KN-JAKARTA, Sebanyak 17 warga negara, termasuk di antaranya sembilan Jenderal TNI Purnawirawan, resmi mengajukan gugatan perdata terhadap Direktorat Reserse Kriminal Umum (Ditreskrimum) Polda Metro Jaya. Gugatan dengan mekanisme Citizen Lawsuit (gugatan warga negara) ini didaftarkan melalui Pengadilan Negeri (PN) Jakarta Selatan.
Langkah hukum ini diambil atas dugaan kelalaian dan kesalahan penerapan hukum oleh pihak kepolisian dalam menangani perkara ijazah palsu Joko Widodo (Jokowi) pada klaster kedua dengan tersangka Roy Suryo dkk.

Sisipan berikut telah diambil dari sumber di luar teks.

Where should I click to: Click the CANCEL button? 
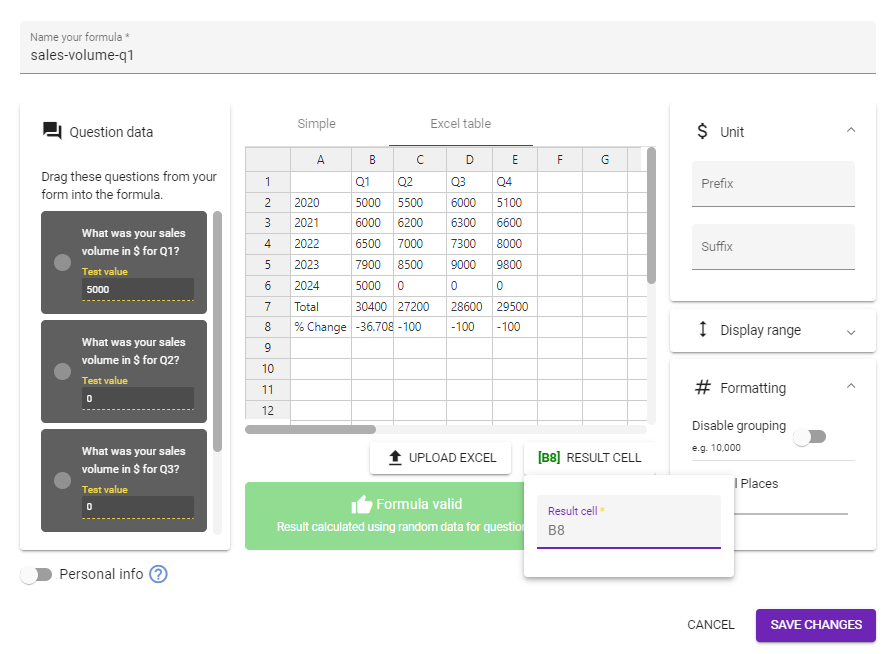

Sembilan jenderal purnawirawan yang turun gunung dalam gugatan ini mencakup lintas matra, di antaranya:
Mayjen TNI (Purn) Soenarko (Mantan Danjen Kopassus)
Laksma TNI (Purn) Sony Santoso
Laksma TNI (Purn) Drg Moeryono Aladin
Marsda TNI (Purn) Moch Amiensyah
Marsda TNI (Purn) Nazirsyah
Marsda TNI (Purn) Firdaus Syamsudin
Brigjen TNI (Purn) Sudarto
Brigjen TNI (Purn) Dedi Priatna
Brigjen TNI (Purn) Jumadi
Selain perwira tinggi, gugatan ini juga didukung oleh enam perwira menengah (Pamen) TNI purnawirawan setingkat Kolonel, serta dua unsur masyarakat sipil, yakni mantan Hakim Agung Adhoc Dwi Tjahyo Soewarsono dan Komarudin—sosok yang sebelumnya menggugat keaslian ijazah di PN Sleman.
Dugaan Perbuatan Melawan Hukum oleh Penguasa
Tim kuasa hukum penggugat, Kombes Pol (Purn) Yaya Satyanegara, menyatakan bahwa gugatan ini merupakan bentuk keprihatinan dan kekecewaan mendalam terhadap penegakan hukum di Ditreskrimum Polda Metro Jaya.
“Gugatan citizen lawsuit ini diajukan terhadap kebijakan Dirreskrimum yang dinilai lalai atau keliru dalam menerapkan hukum. Hal ini merupakan bentuk Perbuatan Melawan Hukum oleh Penguasa (PMH) yang merugikan hak publik,” ujar Yaya dalam konferensi pers pada Minggu (29/3/2026).
Senada dengan itu, Mayjen TNI (Purn) Soenarko menegaskan bahwa langkah ini diambil demi menjaga integritas institusi penegak hukum.
”Kalau dibiarkan, aparat bisa sewenang-wenang,” tegas mantan Danjen Kopassus tersebut.
Fokus Gugatan
Para penggugat menilai adanya ketidakkonsistenan dan prosedur yang cacat dalam penanganan perkara pidana ijazah tersebut. Melalui jalur citizen lawsuit, warga negara menuntut pengadilan untuk menyatakan bahwa pihak tergugat (Polda Metro Jaya) telah melakukan kelalaian dalam menjalankan tugas pelayanan publik di bidang penegakan hukum.
Sidang perdana terkait gugatan ini dijadwalkan akan segera berlangsung di PN Jakarta Selatan guna menguji dalil-dalil yang diajukan oleh para purnawirawan dan tokoh masyarakat tersebut.